Problem to work on: Find the line with "The width and" in the data below. Repeat it and every line after it up to the end, exactly, but drop the pictures.

Information given:
------------------------------------------------------------

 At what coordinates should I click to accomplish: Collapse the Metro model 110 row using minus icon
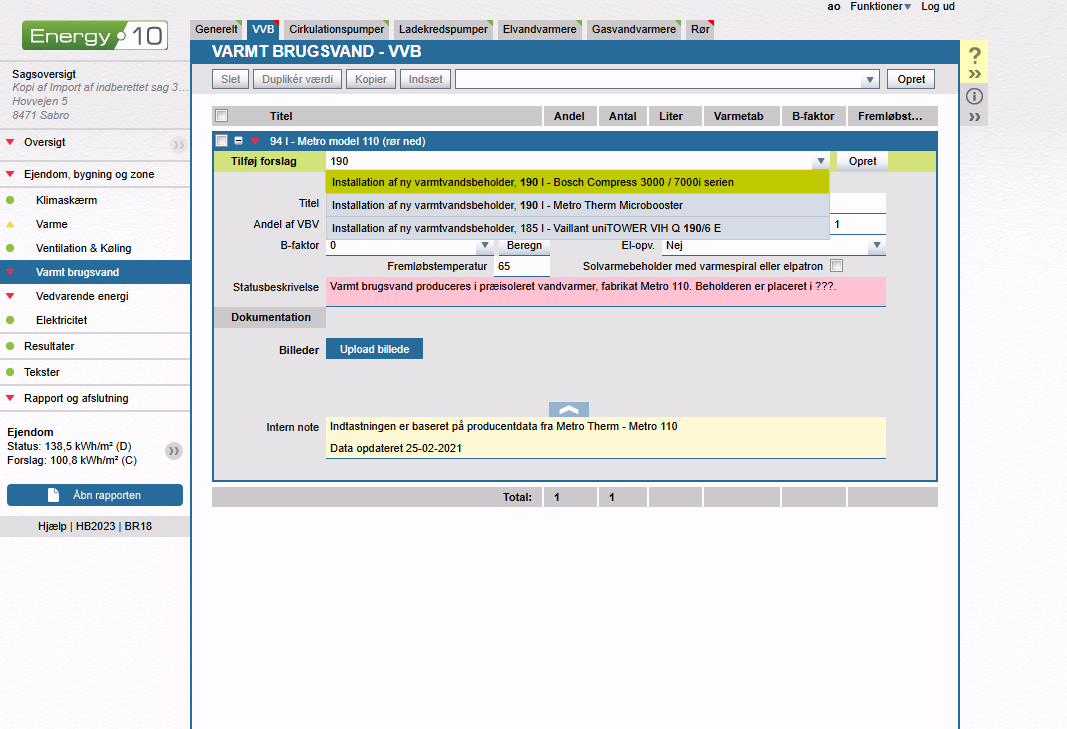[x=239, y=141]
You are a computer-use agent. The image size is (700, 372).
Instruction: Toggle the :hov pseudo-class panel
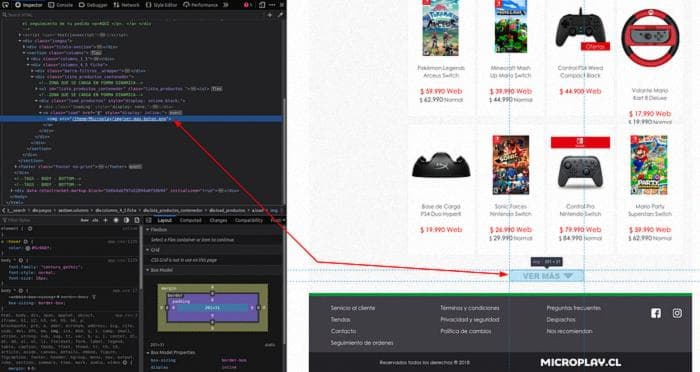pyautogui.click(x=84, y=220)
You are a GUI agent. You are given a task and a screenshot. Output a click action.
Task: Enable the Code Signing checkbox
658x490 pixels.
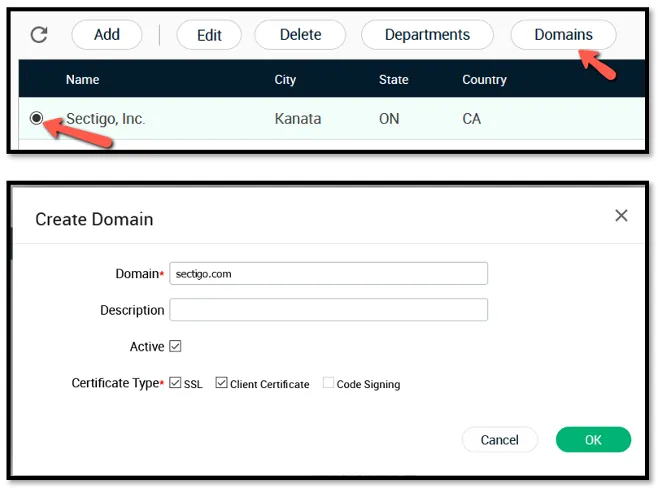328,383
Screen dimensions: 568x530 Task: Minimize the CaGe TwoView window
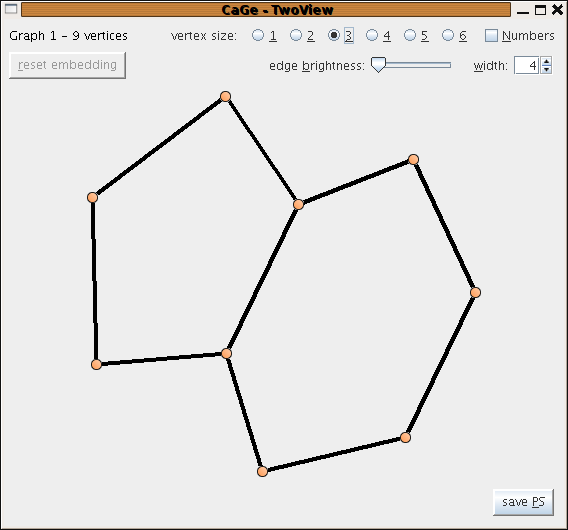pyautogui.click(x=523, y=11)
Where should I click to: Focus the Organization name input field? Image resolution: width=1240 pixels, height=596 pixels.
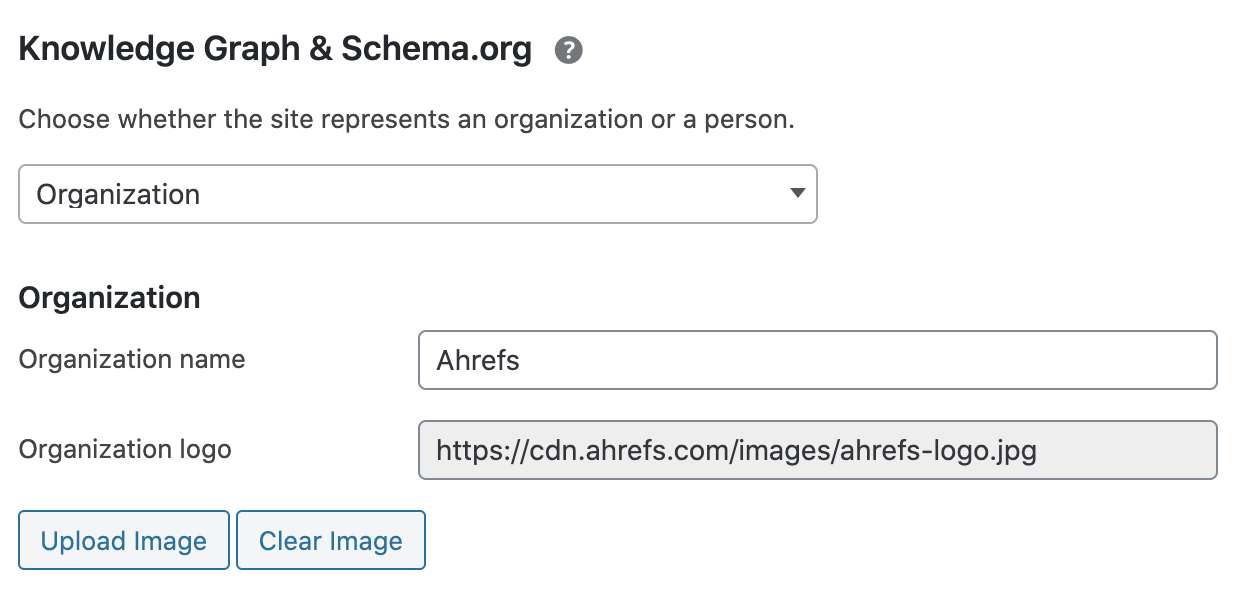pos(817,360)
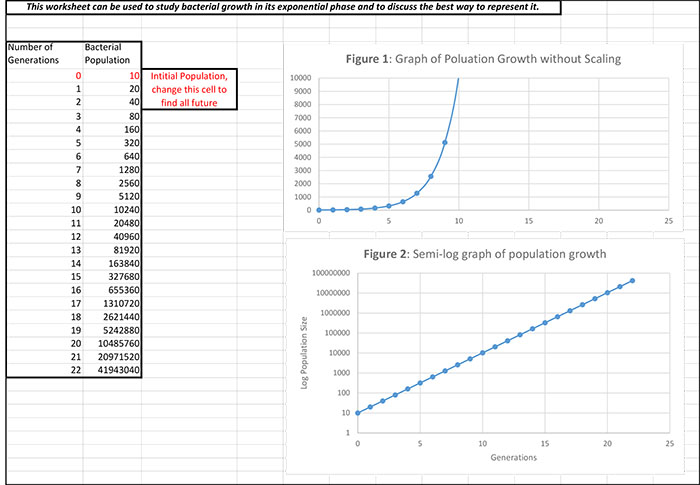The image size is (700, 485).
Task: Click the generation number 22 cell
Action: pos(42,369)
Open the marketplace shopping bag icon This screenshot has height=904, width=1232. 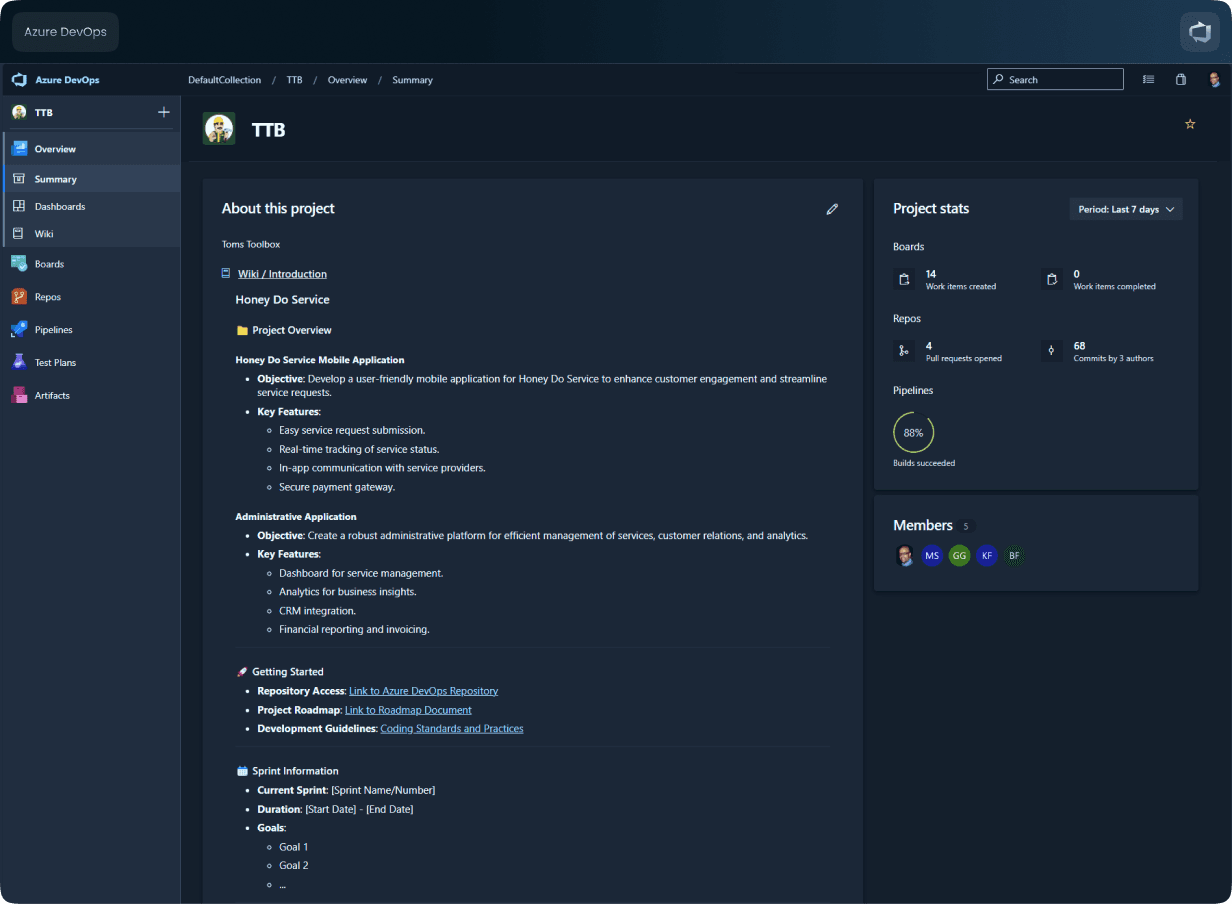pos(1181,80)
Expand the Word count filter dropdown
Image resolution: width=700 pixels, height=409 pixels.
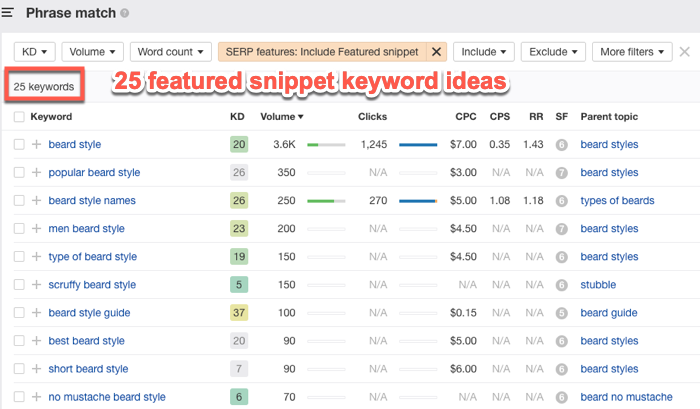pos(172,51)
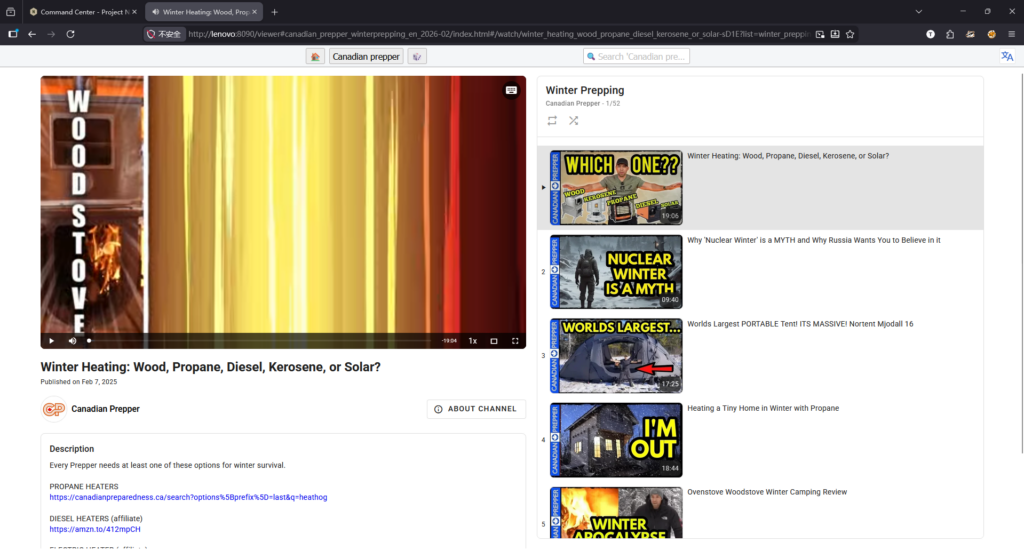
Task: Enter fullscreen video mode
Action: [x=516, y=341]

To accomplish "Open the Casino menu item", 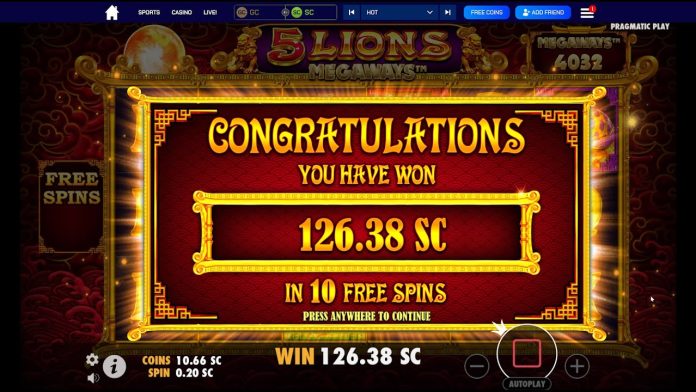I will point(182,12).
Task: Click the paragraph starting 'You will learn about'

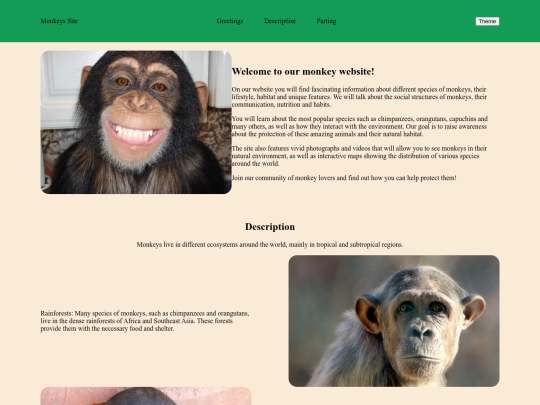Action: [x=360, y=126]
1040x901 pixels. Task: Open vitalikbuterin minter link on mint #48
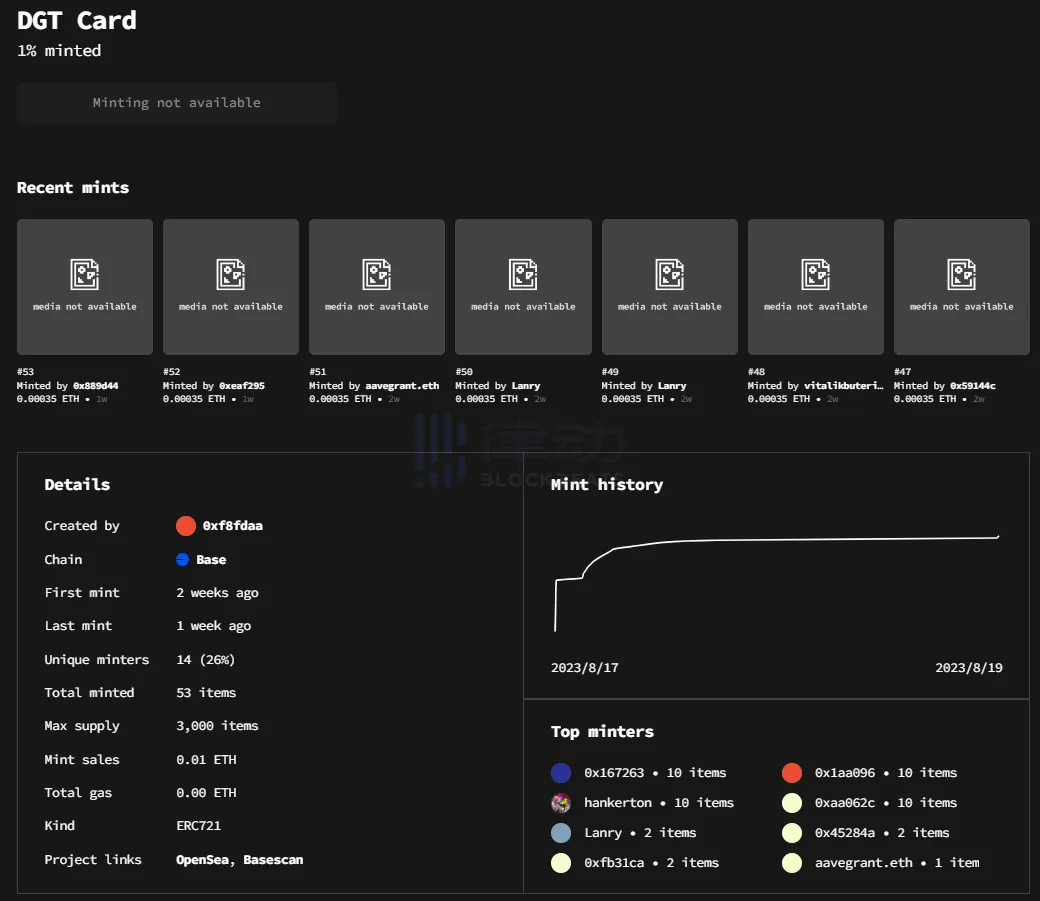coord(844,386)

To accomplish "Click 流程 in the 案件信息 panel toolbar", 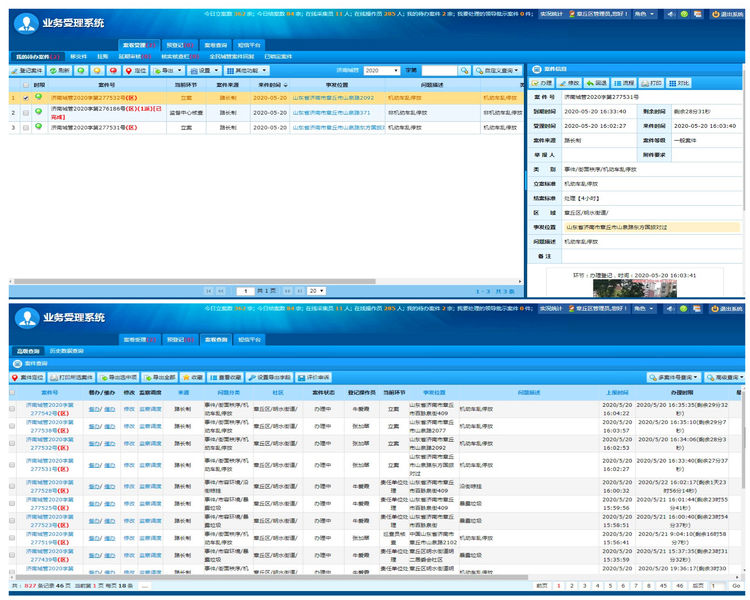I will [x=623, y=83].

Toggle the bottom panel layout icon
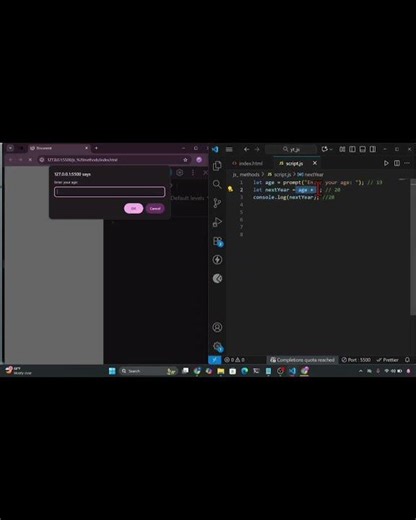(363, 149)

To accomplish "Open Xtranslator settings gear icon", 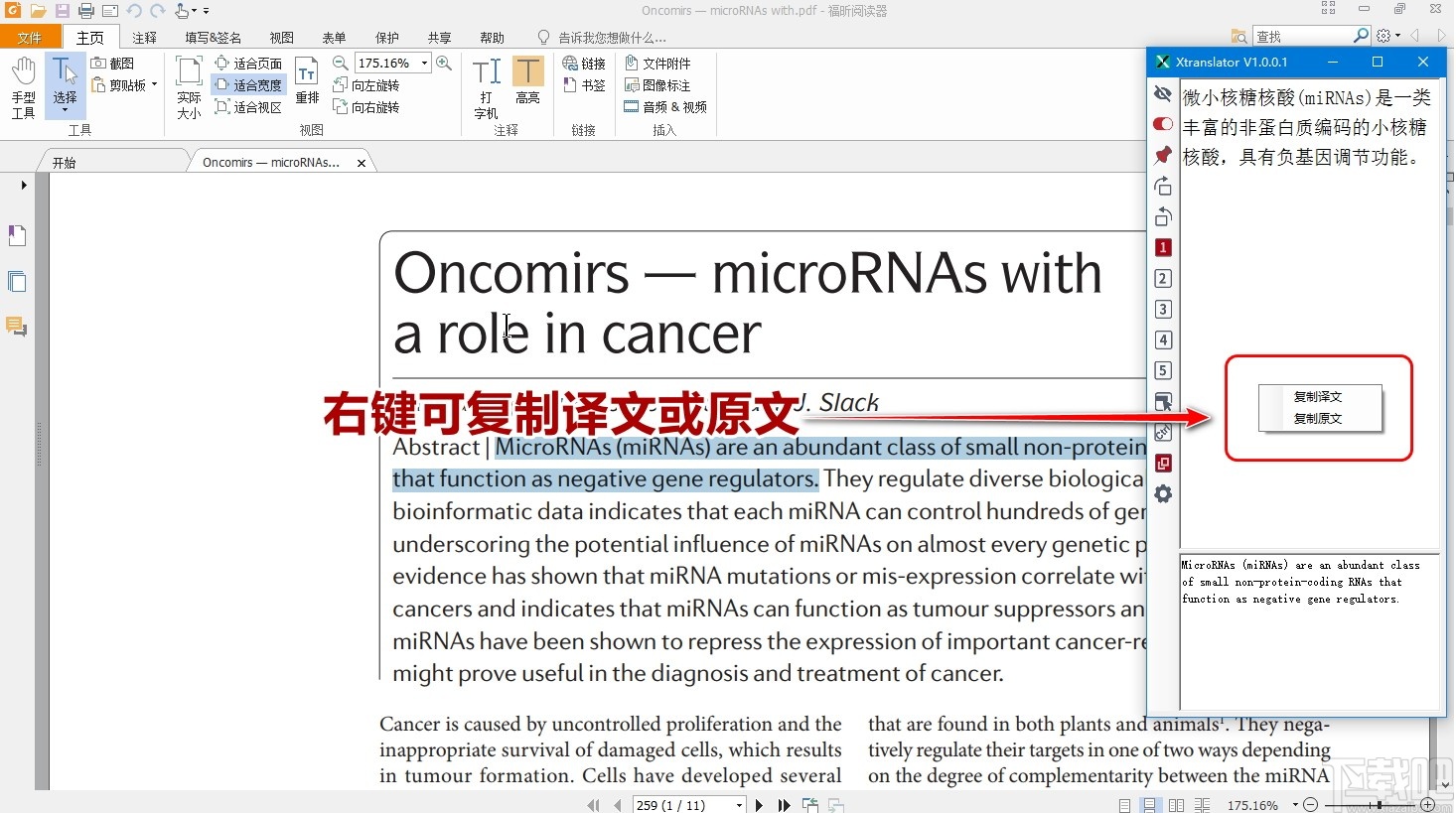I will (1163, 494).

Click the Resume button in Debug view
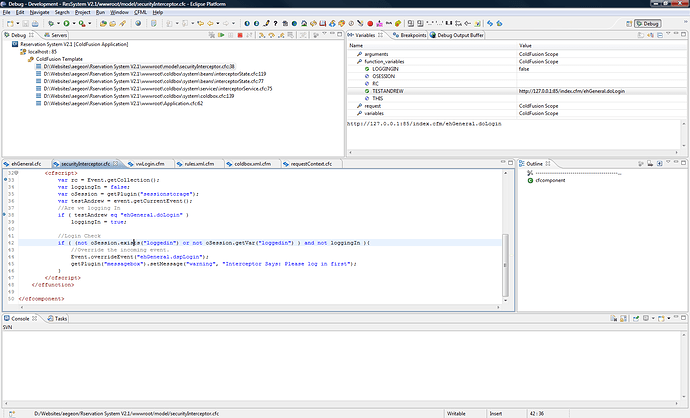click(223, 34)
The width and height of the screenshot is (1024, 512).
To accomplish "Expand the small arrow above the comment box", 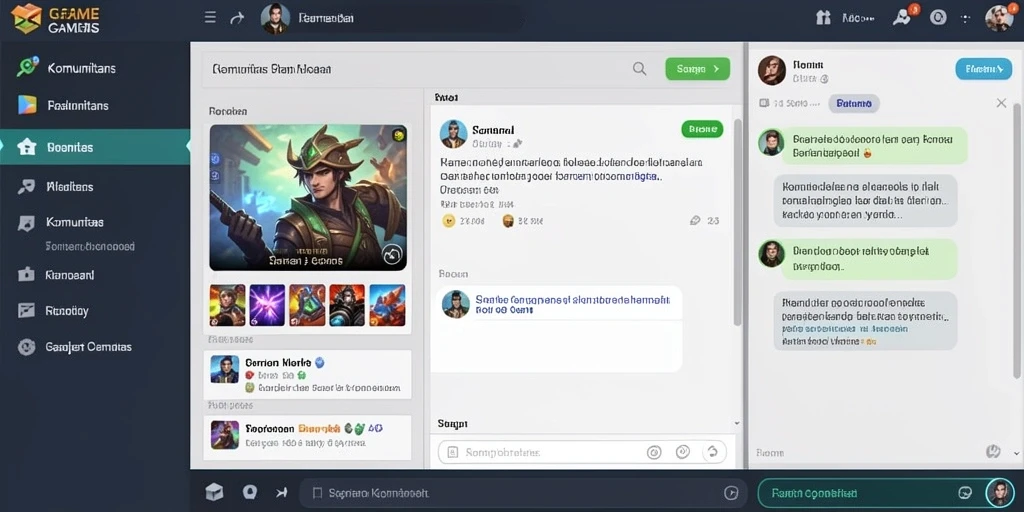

------------------------------------------------------------

Answer for this exercise:
The width and height of the screenshot is (1024, 512).
To accomplish "Expand the small arrow above the comment box", 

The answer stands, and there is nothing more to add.